** Opening Provided information block **

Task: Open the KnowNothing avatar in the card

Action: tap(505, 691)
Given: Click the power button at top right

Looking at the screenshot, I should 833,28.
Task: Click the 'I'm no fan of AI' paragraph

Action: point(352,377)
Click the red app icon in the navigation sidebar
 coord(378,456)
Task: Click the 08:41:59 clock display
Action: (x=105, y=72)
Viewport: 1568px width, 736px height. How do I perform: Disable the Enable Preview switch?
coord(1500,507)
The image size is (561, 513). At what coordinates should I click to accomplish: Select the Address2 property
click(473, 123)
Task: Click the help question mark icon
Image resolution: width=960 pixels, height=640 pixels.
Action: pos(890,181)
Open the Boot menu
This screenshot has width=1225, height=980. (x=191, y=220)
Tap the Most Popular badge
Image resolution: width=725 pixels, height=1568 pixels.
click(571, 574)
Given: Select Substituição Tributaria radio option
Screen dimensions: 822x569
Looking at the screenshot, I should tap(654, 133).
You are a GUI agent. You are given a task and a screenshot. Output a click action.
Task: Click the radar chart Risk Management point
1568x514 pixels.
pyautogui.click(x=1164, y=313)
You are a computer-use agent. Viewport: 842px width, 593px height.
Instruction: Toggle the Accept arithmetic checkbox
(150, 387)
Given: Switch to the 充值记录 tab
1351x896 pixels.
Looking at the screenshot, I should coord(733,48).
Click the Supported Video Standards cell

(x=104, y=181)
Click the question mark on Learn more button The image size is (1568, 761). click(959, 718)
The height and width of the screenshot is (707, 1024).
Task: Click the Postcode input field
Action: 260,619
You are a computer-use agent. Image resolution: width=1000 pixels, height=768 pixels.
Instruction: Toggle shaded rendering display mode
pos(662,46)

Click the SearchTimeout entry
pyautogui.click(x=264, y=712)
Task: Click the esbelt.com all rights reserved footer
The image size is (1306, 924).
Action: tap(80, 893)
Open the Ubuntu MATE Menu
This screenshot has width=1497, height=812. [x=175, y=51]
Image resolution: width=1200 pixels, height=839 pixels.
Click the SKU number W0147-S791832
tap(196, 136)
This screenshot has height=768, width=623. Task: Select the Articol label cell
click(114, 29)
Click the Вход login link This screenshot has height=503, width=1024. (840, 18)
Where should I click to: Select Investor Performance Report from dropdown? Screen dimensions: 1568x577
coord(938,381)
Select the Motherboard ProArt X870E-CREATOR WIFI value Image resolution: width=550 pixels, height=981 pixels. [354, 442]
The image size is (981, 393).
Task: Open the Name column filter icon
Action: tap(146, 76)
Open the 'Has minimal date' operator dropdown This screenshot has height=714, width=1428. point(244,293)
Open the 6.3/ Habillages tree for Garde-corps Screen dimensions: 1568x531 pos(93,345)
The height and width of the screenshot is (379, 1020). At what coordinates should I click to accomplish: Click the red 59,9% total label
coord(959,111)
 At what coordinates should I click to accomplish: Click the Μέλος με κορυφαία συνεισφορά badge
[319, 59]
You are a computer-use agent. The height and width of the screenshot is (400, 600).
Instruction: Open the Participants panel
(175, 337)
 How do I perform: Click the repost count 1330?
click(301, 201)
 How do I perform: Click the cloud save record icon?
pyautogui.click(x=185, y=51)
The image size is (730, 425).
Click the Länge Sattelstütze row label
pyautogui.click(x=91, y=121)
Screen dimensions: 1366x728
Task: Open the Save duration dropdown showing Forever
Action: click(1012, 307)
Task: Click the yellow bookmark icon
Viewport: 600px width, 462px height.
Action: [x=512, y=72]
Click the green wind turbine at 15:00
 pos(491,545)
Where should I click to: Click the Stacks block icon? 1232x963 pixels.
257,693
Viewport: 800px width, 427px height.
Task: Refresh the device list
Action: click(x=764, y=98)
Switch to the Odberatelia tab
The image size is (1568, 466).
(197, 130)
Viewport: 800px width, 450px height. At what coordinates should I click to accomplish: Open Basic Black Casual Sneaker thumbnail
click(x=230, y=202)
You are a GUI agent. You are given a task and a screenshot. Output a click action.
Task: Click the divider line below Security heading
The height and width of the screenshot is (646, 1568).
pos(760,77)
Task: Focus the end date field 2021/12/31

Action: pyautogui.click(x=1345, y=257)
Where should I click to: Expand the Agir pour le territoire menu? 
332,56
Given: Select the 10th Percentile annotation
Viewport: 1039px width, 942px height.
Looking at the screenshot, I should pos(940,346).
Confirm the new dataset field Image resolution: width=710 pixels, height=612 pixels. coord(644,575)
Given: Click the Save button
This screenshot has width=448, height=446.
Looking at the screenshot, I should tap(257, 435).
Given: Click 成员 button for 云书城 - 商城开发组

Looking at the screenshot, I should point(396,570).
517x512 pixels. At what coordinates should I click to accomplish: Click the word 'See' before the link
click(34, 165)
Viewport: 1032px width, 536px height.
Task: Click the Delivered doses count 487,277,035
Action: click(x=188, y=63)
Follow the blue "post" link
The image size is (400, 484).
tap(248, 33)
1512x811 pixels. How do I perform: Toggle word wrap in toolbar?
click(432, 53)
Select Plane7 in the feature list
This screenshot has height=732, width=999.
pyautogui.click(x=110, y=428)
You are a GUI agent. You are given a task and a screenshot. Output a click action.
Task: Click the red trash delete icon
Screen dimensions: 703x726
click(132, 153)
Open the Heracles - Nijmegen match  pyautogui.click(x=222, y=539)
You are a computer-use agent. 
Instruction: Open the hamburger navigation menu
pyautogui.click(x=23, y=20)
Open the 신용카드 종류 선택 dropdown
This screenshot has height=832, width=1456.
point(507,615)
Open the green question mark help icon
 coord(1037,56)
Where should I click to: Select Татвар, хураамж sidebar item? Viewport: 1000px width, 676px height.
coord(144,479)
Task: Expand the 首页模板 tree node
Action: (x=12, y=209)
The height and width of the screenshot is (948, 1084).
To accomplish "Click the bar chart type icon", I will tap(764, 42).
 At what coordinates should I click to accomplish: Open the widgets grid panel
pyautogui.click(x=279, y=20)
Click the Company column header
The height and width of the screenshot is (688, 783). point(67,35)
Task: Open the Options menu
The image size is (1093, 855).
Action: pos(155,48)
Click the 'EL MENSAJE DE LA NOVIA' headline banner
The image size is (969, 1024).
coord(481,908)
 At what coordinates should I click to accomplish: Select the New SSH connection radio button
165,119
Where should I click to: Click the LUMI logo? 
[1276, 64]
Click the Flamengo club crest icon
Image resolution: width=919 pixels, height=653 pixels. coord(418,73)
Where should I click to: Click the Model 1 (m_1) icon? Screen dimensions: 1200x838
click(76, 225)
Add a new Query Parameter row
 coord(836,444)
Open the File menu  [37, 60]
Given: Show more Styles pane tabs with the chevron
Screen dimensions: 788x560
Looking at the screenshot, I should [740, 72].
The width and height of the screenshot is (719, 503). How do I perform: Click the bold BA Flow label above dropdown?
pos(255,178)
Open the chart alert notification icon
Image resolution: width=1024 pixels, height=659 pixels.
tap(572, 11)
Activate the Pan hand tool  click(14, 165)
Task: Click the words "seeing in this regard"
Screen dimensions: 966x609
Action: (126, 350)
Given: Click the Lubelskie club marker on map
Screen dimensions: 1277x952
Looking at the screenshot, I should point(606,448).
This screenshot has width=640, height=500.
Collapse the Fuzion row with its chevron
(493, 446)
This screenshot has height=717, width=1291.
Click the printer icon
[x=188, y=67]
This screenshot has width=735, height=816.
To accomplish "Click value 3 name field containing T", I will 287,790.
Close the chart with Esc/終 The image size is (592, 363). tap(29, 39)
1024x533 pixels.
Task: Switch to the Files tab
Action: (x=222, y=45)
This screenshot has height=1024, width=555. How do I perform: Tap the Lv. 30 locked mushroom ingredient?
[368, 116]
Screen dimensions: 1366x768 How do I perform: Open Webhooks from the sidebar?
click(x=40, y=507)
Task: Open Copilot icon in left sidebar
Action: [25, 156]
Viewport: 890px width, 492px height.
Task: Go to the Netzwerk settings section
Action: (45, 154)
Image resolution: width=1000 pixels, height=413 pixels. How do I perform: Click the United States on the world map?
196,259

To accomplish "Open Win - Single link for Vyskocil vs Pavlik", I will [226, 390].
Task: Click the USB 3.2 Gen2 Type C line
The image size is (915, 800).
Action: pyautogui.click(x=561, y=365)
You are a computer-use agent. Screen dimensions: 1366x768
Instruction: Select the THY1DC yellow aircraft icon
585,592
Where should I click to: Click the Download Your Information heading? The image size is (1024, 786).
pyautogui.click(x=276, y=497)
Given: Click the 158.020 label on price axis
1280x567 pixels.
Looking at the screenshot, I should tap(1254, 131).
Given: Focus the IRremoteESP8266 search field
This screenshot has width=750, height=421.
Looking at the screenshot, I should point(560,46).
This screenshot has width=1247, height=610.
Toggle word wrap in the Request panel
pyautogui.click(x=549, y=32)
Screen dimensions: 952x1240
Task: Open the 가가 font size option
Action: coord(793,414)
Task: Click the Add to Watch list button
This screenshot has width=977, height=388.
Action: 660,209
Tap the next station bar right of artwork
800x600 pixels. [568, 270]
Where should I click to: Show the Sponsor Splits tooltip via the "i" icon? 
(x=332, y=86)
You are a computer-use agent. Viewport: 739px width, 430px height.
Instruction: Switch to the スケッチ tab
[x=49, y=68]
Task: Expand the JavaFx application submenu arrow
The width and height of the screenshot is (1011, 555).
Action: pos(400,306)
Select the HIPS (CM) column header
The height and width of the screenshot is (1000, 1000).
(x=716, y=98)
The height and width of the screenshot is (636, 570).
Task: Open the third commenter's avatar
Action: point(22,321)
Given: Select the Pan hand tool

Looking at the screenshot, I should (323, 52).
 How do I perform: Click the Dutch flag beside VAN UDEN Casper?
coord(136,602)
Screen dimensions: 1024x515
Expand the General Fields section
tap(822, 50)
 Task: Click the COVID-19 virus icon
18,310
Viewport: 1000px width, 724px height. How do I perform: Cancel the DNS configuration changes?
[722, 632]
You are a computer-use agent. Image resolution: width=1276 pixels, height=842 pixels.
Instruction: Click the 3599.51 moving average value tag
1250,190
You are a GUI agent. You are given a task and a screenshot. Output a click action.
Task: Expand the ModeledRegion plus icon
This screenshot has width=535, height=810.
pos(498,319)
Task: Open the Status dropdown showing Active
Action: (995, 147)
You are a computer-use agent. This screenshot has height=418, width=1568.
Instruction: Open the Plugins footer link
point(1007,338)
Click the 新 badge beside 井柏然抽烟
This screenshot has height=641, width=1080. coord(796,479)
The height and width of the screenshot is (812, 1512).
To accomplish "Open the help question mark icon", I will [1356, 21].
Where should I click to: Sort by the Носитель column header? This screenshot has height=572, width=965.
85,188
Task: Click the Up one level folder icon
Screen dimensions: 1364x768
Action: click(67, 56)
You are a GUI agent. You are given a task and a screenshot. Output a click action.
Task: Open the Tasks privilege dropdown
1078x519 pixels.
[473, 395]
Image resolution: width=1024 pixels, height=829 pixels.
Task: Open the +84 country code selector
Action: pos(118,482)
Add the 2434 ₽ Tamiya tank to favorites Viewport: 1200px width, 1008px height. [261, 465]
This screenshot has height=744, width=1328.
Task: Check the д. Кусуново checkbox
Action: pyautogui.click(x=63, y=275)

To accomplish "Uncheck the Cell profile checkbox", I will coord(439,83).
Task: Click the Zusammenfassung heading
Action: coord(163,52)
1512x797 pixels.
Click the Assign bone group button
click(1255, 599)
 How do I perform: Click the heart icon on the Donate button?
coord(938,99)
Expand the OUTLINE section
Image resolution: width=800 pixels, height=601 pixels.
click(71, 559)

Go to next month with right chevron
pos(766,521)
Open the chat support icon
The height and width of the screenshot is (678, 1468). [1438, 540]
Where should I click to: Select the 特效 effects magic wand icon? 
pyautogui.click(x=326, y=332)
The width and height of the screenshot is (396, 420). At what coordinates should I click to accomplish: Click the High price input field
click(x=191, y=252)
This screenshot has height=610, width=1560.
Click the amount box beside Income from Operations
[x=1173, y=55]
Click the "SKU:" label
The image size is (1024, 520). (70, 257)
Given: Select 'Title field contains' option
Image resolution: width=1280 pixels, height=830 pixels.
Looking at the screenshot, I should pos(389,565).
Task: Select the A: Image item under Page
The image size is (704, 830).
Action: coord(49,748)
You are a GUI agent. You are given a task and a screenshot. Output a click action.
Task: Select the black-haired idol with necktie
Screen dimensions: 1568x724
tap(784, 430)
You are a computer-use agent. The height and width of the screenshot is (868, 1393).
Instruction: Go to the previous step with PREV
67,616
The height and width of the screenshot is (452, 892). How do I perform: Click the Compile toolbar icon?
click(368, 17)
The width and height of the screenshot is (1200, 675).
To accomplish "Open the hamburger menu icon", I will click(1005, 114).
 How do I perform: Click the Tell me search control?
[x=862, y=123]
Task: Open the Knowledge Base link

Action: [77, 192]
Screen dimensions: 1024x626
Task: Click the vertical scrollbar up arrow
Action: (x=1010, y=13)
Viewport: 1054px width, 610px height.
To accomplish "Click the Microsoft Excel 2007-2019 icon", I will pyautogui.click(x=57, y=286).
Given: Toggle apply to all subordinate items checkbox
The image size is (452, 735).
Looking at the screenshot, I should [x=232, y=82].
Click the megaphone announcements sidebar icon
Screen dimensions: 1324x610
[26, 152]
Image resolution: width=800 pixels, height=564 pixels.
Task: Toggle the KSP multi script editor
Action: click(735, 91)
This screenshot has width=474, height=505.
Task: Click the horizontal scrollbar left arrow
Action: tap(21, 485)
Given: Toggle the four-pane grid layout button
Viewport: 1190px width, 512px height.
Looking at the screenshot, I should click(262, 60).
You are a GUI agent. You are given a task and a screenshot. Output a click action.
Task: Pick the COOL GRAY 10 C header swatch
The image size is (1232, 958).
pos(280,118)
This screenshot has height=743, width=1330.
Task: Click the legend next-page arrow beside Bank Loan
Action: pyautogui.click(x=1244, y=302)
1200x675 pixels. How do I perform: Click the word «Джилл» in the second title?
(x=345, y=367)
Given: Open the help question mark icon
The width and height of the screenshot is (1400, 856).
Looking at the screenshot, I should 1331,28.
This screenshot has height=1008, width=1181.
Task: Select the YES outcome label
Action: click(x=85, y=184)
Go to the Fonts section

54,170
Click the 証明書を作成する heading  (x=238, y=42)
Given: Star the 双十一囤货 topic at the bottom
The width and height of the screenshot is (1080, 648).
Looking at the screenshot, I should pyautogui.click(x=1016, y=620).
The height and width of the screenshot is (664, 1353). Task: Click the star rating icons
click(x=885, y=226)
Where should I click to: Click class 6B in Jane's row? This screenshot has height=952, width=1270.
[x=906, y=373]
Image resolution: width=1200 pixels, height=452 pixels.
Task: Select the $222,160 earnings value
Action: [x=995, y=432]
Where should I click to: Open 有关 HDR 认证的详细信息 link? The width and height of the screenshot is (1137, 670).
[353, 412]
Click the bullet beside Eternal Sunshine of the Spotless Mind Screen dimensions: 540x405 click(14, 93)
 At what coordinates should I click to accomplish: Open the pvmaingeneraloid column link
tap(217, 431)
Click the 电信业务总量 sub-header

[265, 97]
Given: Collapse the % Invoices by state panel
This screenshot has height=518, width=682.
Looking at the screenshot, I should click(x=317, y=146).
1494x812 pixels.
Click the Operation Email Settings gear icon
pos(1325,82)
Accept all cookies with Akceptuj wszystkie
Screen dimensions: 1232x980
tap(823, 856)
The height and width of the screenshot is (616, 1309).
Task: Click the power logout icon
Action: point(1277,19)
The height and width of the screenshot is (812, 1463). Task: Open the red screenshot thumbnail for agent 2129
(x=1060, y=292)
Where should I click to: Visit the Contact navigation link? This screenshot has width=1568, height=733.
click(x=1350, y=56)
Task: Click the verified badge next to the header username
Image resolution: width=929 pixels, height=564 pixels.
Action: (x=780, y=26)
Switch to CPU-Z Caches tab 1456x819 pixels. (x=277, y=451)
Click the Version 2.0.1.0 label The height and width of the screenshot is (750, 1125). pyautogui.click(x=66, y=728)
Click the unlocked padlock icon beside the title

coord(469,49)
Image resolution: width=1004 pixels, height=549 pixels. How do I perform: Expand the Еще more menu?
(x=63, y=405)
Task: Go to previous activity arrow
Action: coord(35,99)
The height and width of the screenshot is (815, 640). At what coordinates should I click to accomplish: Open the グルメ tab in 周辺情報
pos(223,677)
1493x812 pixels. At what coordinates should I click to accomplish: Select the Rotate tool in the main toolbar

** Closing Provided information block **

**Problem to work on**
Wherever a line of the data above contains "computer", copy that line.

**Result of this task**
You are a computer-use agent. Viewport: 842px width, 593px height.
You are a computer-use agent. Image resolution: width=1000 pixels, height=768 pixels.
You are a computer-use agent. The height and width of the screenshot is (400, 600).
You are a computer-use agent. 
You are a computer-use agent. Screen dimensions: 1366x768
You are a computer-use agent. Viewport: 739px width, 430px height.
You are a computer-use agent. Image resolution: width=1276 pixels, height=842 pixels.
You are a computer-use agent. This screenshot has height=418, width=1568.
You are a computer-use agent. The height and width of the screenshot is (868, 1393).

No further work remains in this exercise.